## Supplied data
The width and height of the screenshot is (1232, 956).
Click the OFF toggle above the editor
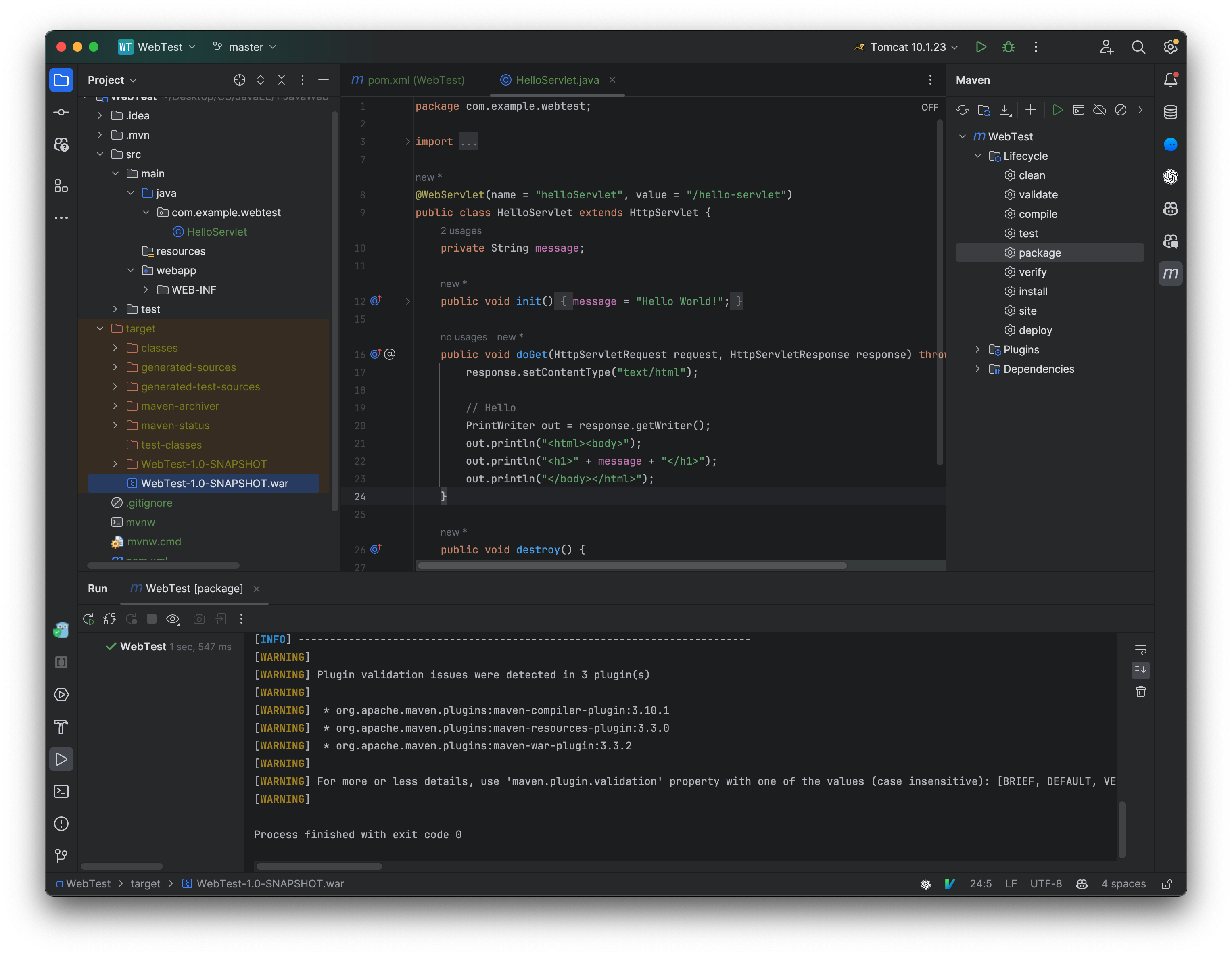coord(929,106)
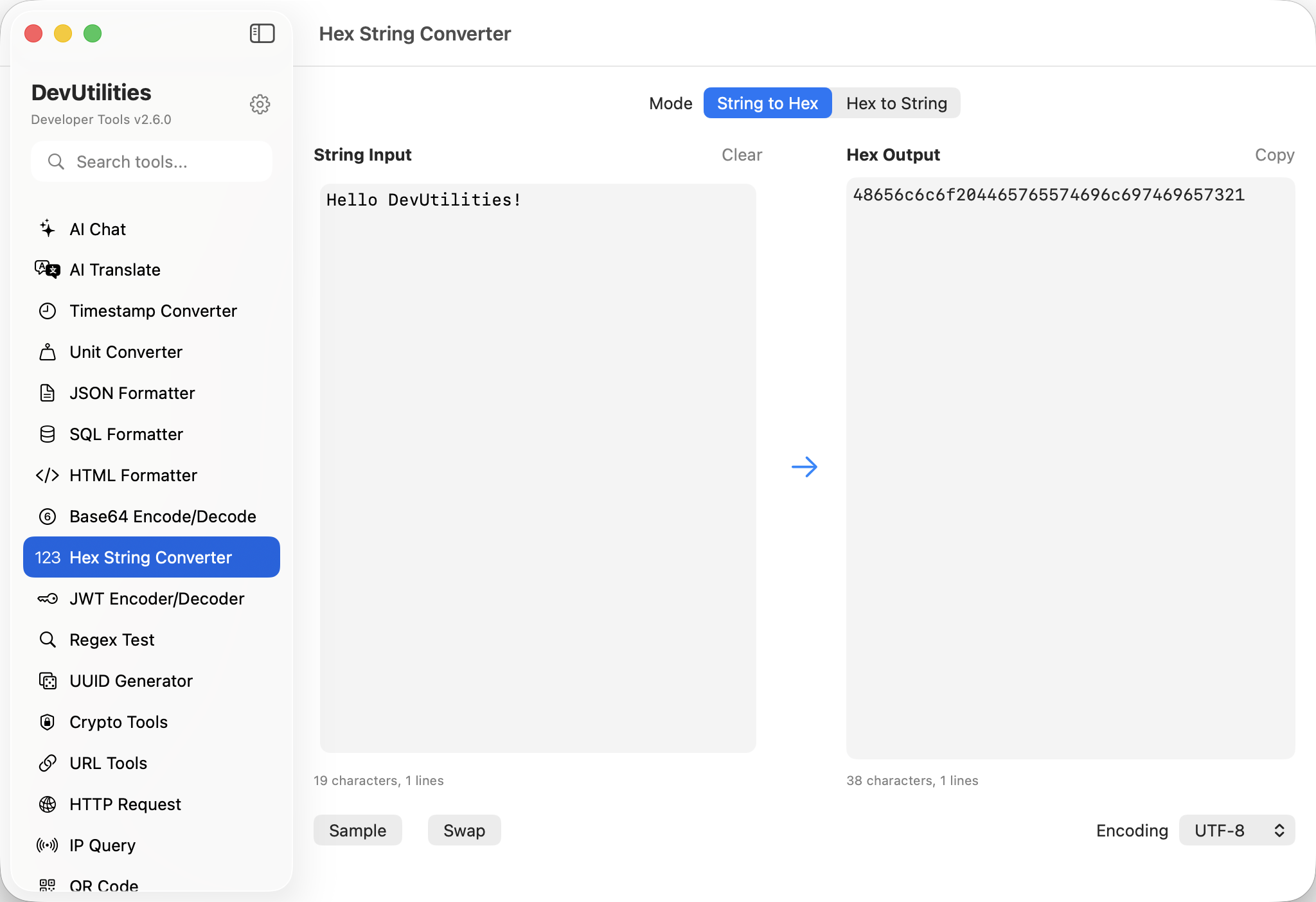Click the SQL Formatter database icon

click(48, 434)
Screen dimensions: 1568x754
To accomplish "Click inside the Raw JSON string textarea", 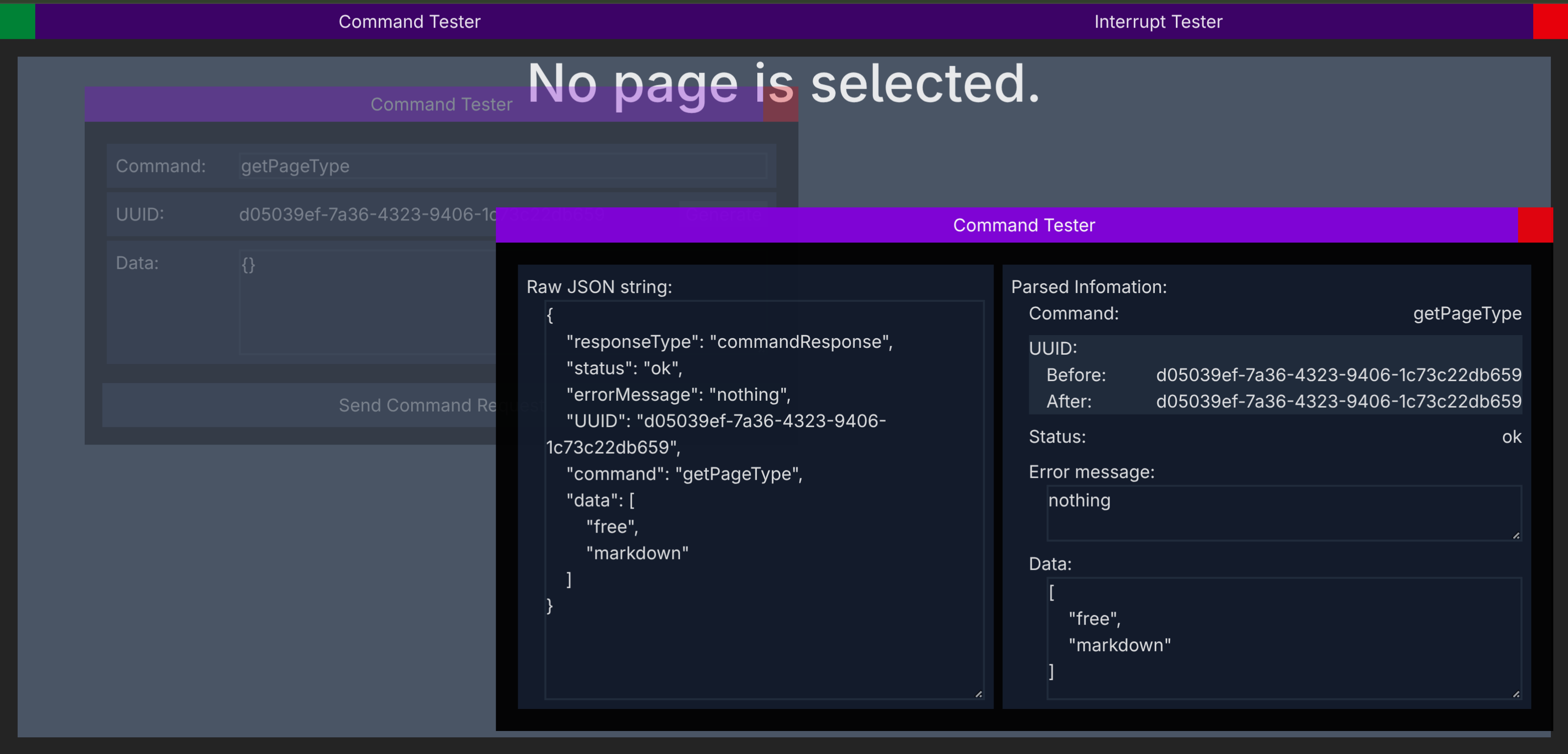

## Activity
Drop every picture and repeat the rest of the entries exactly.

## Expected answer
The width and height of the screenshot is (1232, 956).
Click the OFF toggle above the editor
coord(929,106)
Click the SQL Formatter database icon

click(48, 434)
Screen dimensions: 1568x754
To accomplish "Click inside the Raw JSON string textarea", 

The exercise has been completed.